Again, the reason is simple. Those 30 terrorists are under the protection of Ali Ahmeti, formerly a key commander of the National Liberation Army (NLA), who went into national Macedonian politics by running for election on September 15 at the head of the new Albanian Democratic Party. The European Union-brokered Ohrid peace accord, signed in 2001 to halt ethnic Albanian insurrectionist violence, provided for its ringleader to enjoy a power sharing arrangement in Macedonia. In return, he pledged to renounce civil strife and turn his back on organized crime and his Islamist terrorist associations.
Ahmeti was also supposed to hand over the names of the 30 terror chiefs hiding in the hills.
The Albanian rebel chief, since gaining his seat in parliament, has not honored a single one of his promises. He did not disarm his militia and, while handing over 30 names, which still have to be checked, he claimed he never agreed to their detention.
Moreover, since the signing of the Ohrid accord, the guerrilla leader turned politician has opened the door wide to Osama bin Laden’s al Qaeda and allied terrorist groups from the Middle East. Neither Macedonian police officers nor international peacekeepers dare venture into parts of Tetovo and most of the villages strung along Macedonia’s western frontier. The coalition of Islamist terrorists who rule that area pose a rising threat of extremist Muslim penetration to other parts of former Yugoslavia and their European neighbors, while turning Macedonia into their launching pad for terrorist attacks across Europe.
However, the European governments who brokered the accord are restraining NATO and Macedonian forces from going after the al Qaeda and Hizballah leaders, fearing the Macedonian government will fall and the country revert to civil bloodshed between Macedonian Slavs and militant Albanians.
In any case it might be too late for a limited operation. Local Skopjans report that the 30 wanted men have multiplied, joined in their Crna Gora mountain enclave by a small army of some thousand fighting men, who can be heard practicing in the use of automatic weapons, grenades and explosives.

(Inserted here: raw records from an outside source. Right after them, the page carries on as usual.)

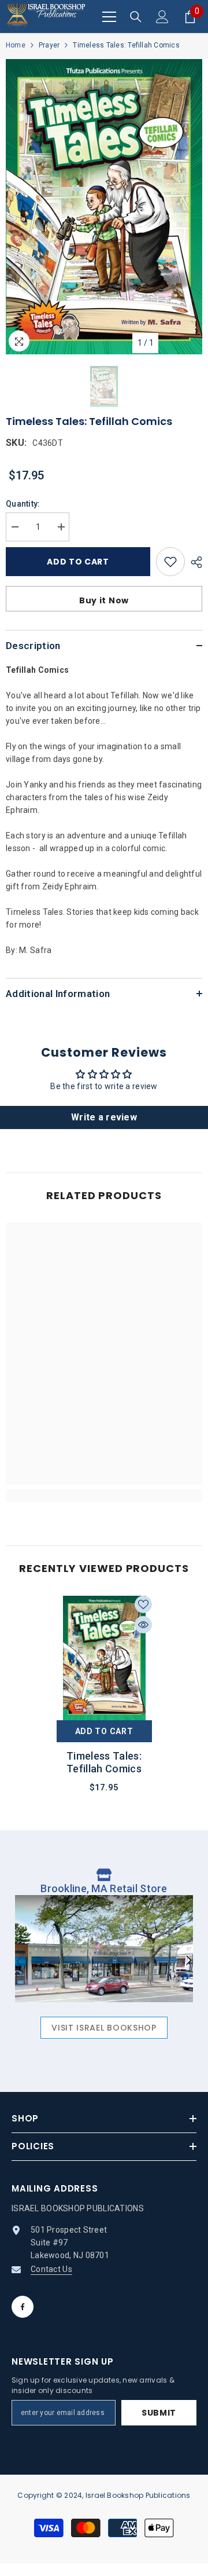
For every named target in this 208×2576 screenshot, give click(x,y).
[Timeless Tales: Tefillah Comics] (104, 1658)
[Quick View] (143, 1624)
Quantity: (23, 503)
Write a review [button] (104, 1117)
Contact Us (51, 2269)
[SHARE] (193, 562)
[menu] (109, 17)
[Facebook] (23, 2307)
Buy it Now (104, 600)
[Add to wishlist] (170, 561)
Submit (159, 2413)
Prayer (49, 45)
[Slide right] (188, 1961)
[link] (104, 1495)
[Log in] (162, 16)
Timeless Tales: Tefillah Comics (104, 1762)
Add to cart (78, 561)
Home (15, 45)
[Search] (136, 17)
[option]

Al Qaeda’s reach from Skopje to Karachi, southern Pakistan, was highlighted on December 5, when the Macedonian honorary consulate building was blown up. The bodies of three Pakistanis were found, all murdered before the explosion. Their deaths are regarded as revenge for the deaths of seven Pakistanis suspected of plotting terrorist attacks on Western embassies in Skopje on behalf of al Qaeda. Macedonian police hunted them down last April and killed them in a gun battle north of Skopje.